As COVID-19 vaccinations roll out, CEO’s and business leaders are considering if, how and when workers will return to offices. Global corporates such as Amazon, Citigroup Inc., Goldman Sachs and Netflix have all publicly supported a return to the office, stating that the office remains the primary workplace. In this article we examine some of the issues facing top executives and warn against rushing headlong into all-remote working.
Business leaders are now considering how many employees will be returning to the office and how best to facilitate the return. Given that more employees will be working remotely than ever before, how should tasks best be handled? And how will company culture be impacted by a fragmented workforce?
Guiding principles for business leaders
The following guidelines may help business leaders through this challenging time and help them to formulate answers to some of these key questions.
1. Business leaders are advised to resist pressure to define a policy or make hasty final decisions on going fully remote. It’s important to avoid steps that create unrealistic expectations or limit options, instead buy time to gather more information and leave workplace strategy options
2. When considering the return-to-office options, CEOs are advised to keep their personal preferences close to their chest for fear of influencing objective analysis. Similarly, CEOs are warned from making definitive declarations on going remote at this stage of the process.
3. Whilst employee surveys provide valuable information on the opinions of the workforce, CEOs should be aware that opinions can change over time. Leaders should consider employee surveys in the round, as one information source amongst many. Polling Managers separately is recommended as it is difficult to manage remote teams effectively, so adding weight to the opinions of the management team is wise.
4. Leaders should appreciate that the size of organisation is relevant to these choices. Larger organisations need a level of predictability and are reliant upon policies and procedures. A smaller organisation can afford to try and see what works and then change accordingly.
5. When considering moves towards remote working, business leaders should be asking “what will we not be able to do if we go too far in that direction?” Whilst technological advances can ease the path towards remote working, leaders need to evaluate whether this is the best solution to achieve their objective.

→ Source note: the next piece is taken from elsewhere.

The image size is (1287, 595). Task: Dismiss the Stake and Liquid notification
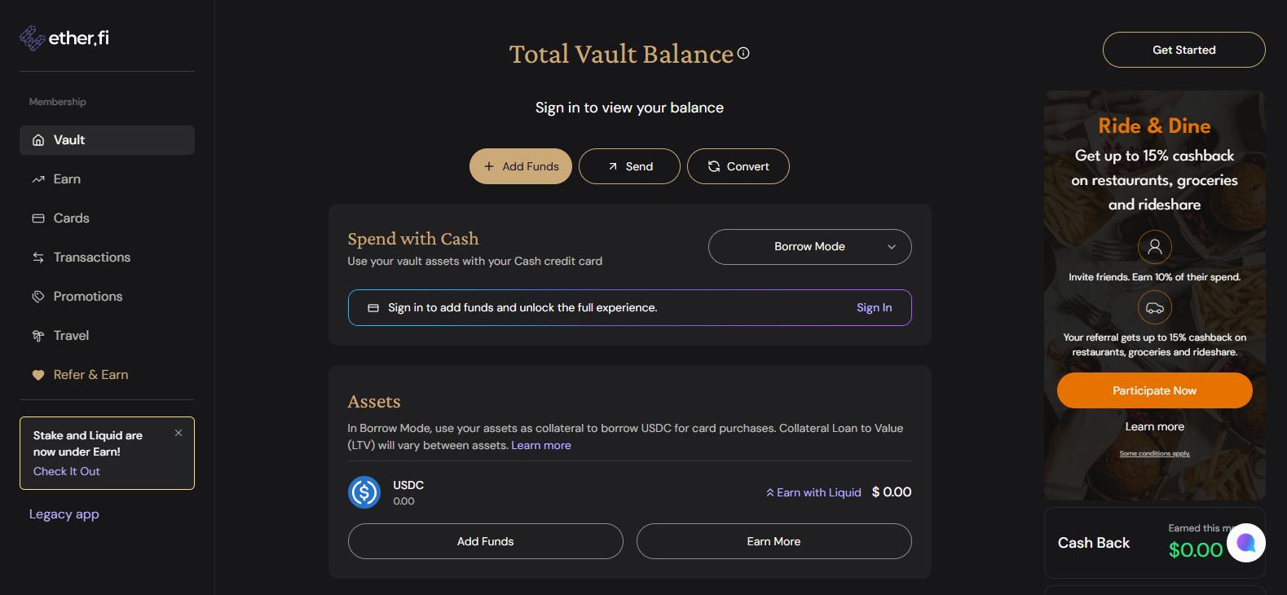(179, 433)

6. Business leaders must factor in the costs to culture of over reliance on remote work. “Real” teams cannot be built online. In general, online discussions tend toward brevity, with less depth and fewer exploration of consequences, and there is little time to think and reflect.

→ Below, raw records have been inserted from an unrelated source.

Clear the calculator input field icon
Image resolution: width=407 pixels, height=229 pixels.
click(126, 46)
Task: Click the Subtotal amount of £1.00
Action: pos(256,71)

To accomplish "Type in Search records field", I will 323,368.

7. Finally, leaders should avoid being overly influenced by high-profile companies (like Google, Twitter, Facebook, Adobe, and Oracle) that quickly announced plans to permanently embrace remote work. Often the most vocal advocates for expanded remote work are in industries that have the most to gain financially: software development technology companies.
In conclusion, the decisions that CEOs make over the next few months will set the tone for how work will be done in the future, impacting the relationships employees have formed and their emotional connection with the company. The office is central to this relationship. Business leaders are urged to look again at their workplace strategy and review all the options at hand. They should think long and hard before abandoning the office, considering all the implications of going fully remote.